Furthermore, this study is limited by assumptions made when empirical data were not available. For example, where long-term durability data were unavailable, we projected a 3-year relative benefit of combinatorial PGx over TAU. This was based on the duration of benefit of pharmacotherapy [16] and mirrored the previously published US cost–effectiveness model of combinatorial PGx for depression [13].

This study may also be limited by the use of a 5-year time horizon, which may underestimate the long-term cost-savings associated with combinatorial PGx-guided treatment of depression. Both the National Institute for Health and Care Excellence (NICE) and the Canadian Agency for Drugs and Technologies in Health (CADTH) guidelines for economic evaluations recommend a time horizon that is long enough to capture all important differences in costs or outcomes between the two treatment strategies [26,27]. In addition, when a treatment strategy may influence mortality, the recommended time horizon is the patient’s lifetime [28]. When using a lifetime time horizon of 50 years in an exploratory analysis within the current model, the difference in QALYs, cost savings and ICERs changed by up to 32, 66 and 26%, respectively, where combinatorial PGx further dominates the TAU strategy. However, using the lifetime perspective can create analytical challenges where highly uncertain extrapolations are used.

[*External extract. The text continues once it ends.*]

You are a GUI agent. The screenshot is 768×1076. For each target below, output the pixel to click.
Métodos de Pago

Therefore, for the purpose of this cost–effectiveness assessment, we selected a conservative 5-year time horizon for our primary analysis, as indicated in a recent Health Technology Assessment of psychotherapy for depression and anxiety by Health Quality Ontario [19].

Additionally, we conservatively selected a discount rate of 3%, instead of the 1.5% discount rate suggested by NICE and the CADTH for economic analyses [27]. However, when the model was re-run with the 1.5% discount rate, there was little impact on the model output and the incremental costs, QALYs and ICERs further favored combinatorial PGx over TAU.

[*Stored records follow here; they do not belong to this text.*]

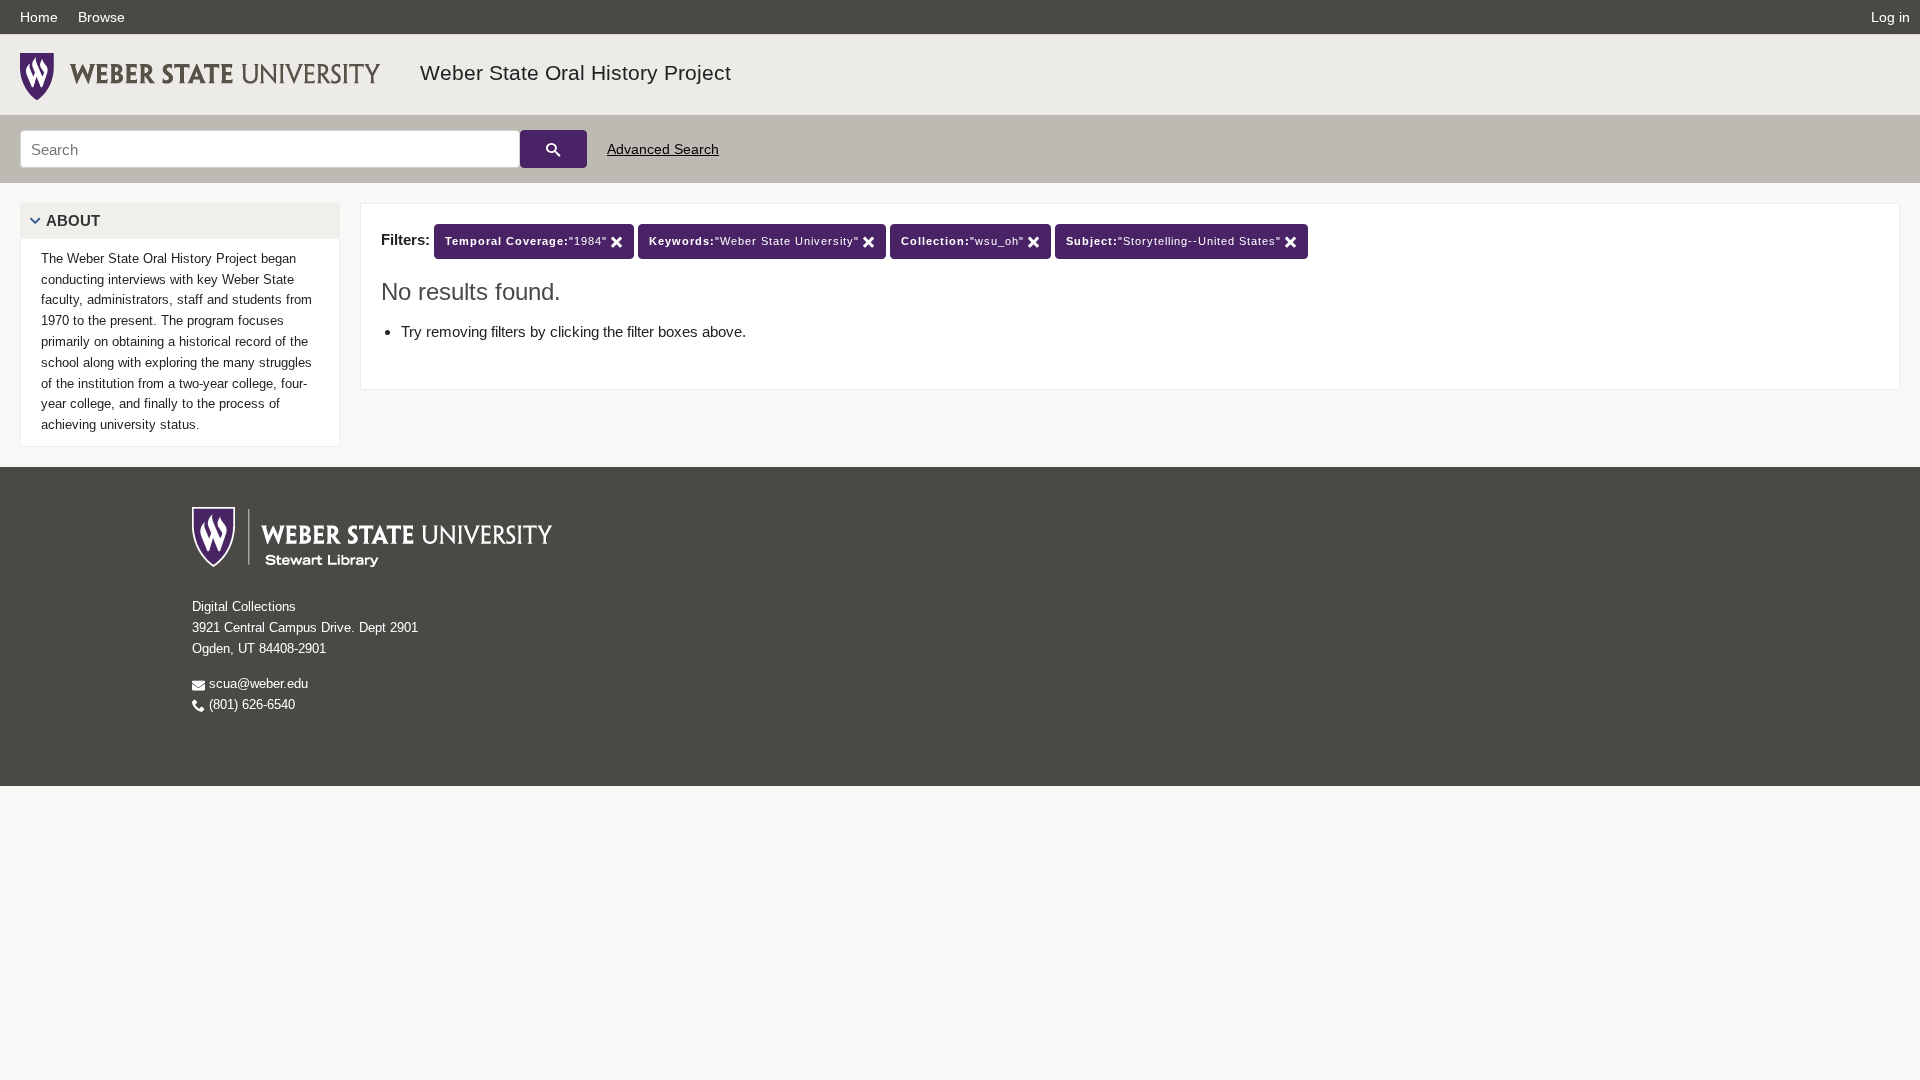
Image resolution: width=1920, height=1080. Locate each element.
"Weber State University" (756, 241)
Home (39, 17)
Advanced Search (663, 149)
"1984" (528, 241)
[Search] (553, 149)
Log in (1890, 17)
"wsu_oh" (964, 241)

At last, the relapse rates associated with each treatment strategy used in the model were derived from different studies. The relapse rate for patients using the combinatorial PGx treatment strategy was derived from unpublished data from the GUIDED clinical trial, whereas relapse for patients using the TAU strategy was reported in a systematic review of antidepressant clinical trials by Sim et al. [17]. As there will inevitably be differences in study design, the relapse rates are simply estimates for the two treatment strategies and sensitivity analyses are particularly important in this situation. When relapse rates were varied in one-way sensitivity analyses, the resulting incremental costs and the ICERs remained lower than -$10,000 (i.e., cost saving). Extending this further, when the combinatorial PGx relapse rate was increased by 100%, all ICERs remained below -$5000, signifying that even at the upper limit of relapse, the model remains cost saving.

Conclusion

The present study examined the cost–effectiveness of using combinatorial PGx testing to guide the treatment of depression compared with treatment as usual. The combinatorial PGx treatment strategy was more efficacious (gain in QALYs) and less costly (negative incremental costs) compared with the TAU strategy for depression. With the support of one-way and probabilistic sensitivity analyses, we conclude that combinatorial PGx testing is cost–effective compared with TAU for patients with moderate-to-severe depression from the perspective of the Canadian public healthcare system. Considering that approximately 1.6 million Canadians have reported unmet or only partially met mental healthcare needs [29], our approach for treating mental illness, including depression, requires improvement and greater investment. However, in Canada, mental health accounts for 7.2% of total government health expenditures, which, in the international context, is less than most developed countries [30]. According to this cost–effectiveness analysis, investing in the use of combinatorial PGx testing to guide the treatment of depression is projected to improve patient outcomes and quality of life, as well as provide cost-savings for the Canadian public healthcare system.